“Zonas de Contato”: a cidade como um texto possível de ser lido.

Profº André Mattos e Profª Bianca Azevedo Silvério

Não basta reconhecer que a Cidade é educativa, independente de nosso querer ou de nosso desejo. A Cidade se faz educativa pela necessidade de educar, de aprender, de ensinar, de conhecer, de criar, de sonhar, de imaginar que todos nós, mulheres e homens, impregnamos seus campos, suas montanhas, seus vales, seus rios, impregnamos suas ruas, suas praças, suas fontes, suas casas, seus edifícios, deixando em tudo o selo de certo tempo, o estilo, o gosto de certa época. A Cidade é cultura, criação, não só pelo que fazemos nela e dela, pelo que criamos nela e com ela, mas também é cultura pela própria mirada estética ou de espanto, gratuita, que lhe damos. A Cidade somos nós e nós somos a Cidade. (FREIRE, citado por MIRANDA e SIMAN, 2013)
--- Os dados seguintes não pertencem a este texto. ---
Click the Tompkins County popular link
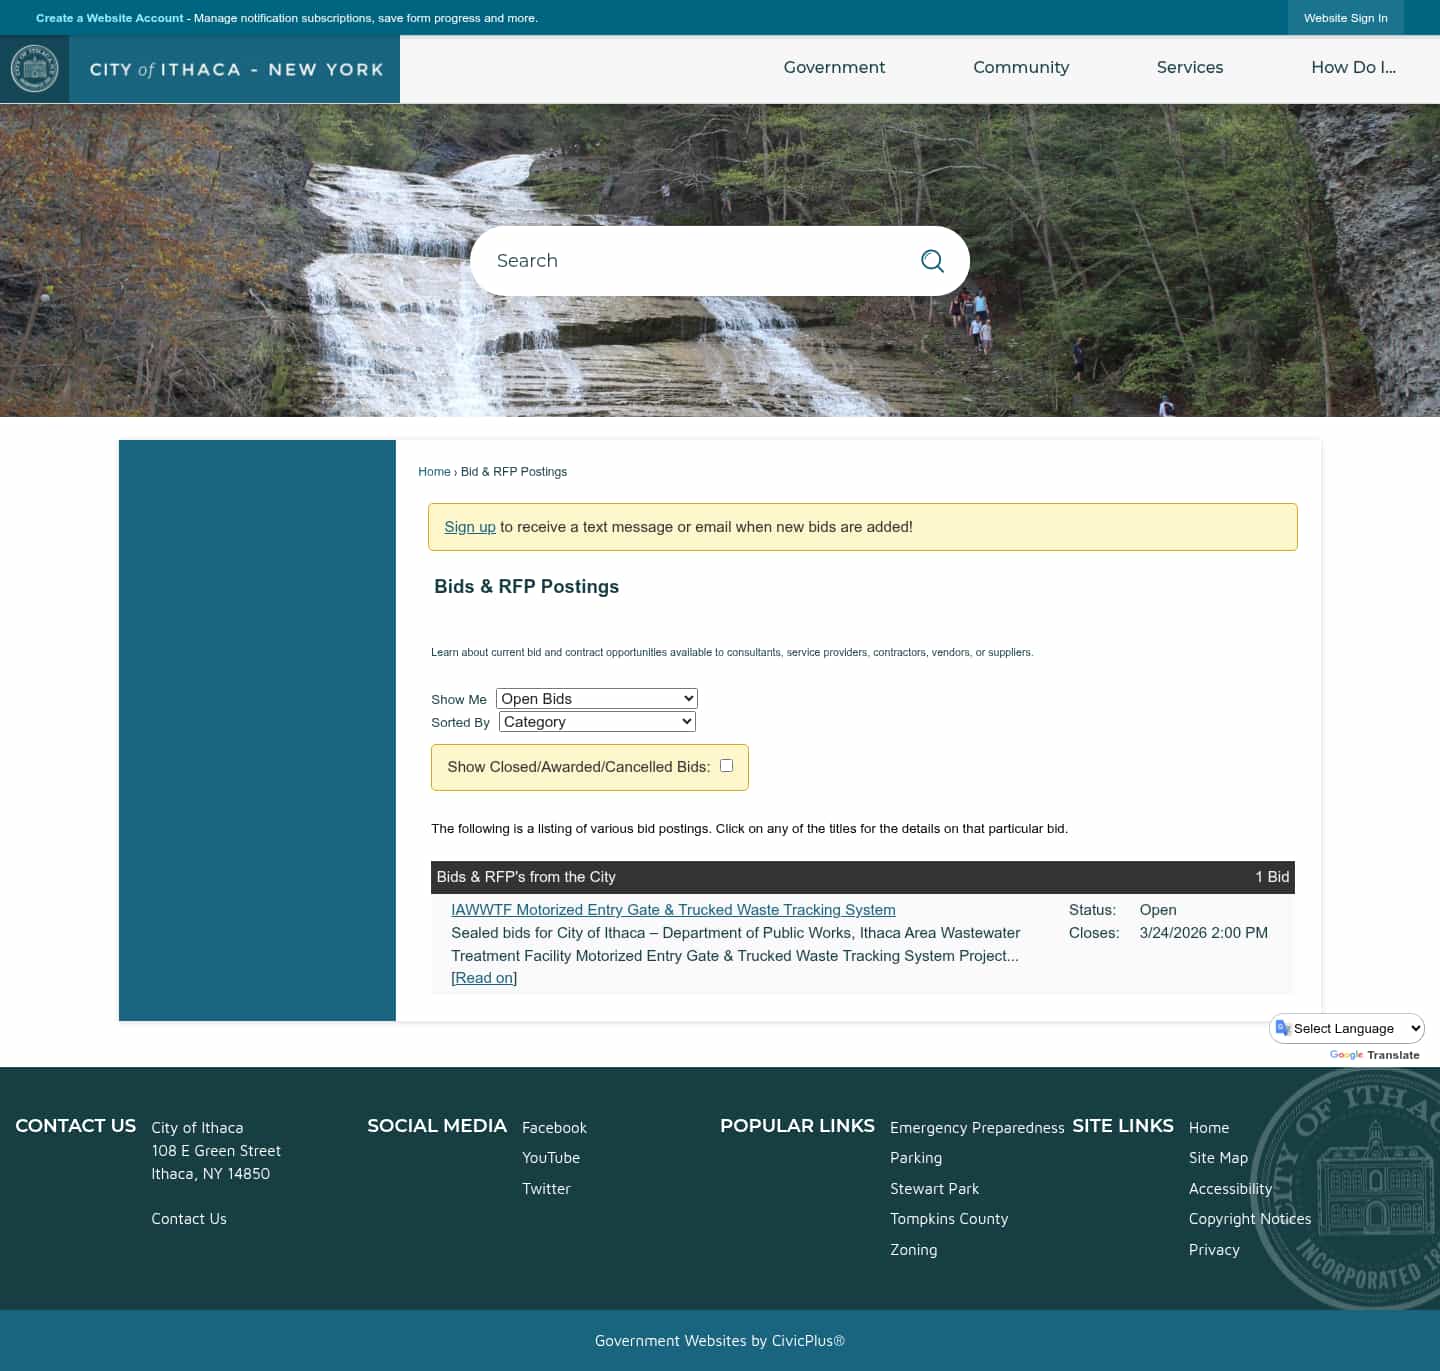Screen dimensions: 1440x1371 (x=948, y=1218)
A maior parte da população mundial vive em cidades. No Brasil, como em toda a América Latina, um movimento populacional provocado por fatores socioeconômicos desenvolveu-se entre as décadas de 50 e 90 do século passado, intensificando o êxodo rural, agregando um maior número de pessoas nos espaços periféricos aos grandes centros urbanos, impondo uma geografia da cidade, formando territórios definidos por fronteiras econômicas e socioculturais.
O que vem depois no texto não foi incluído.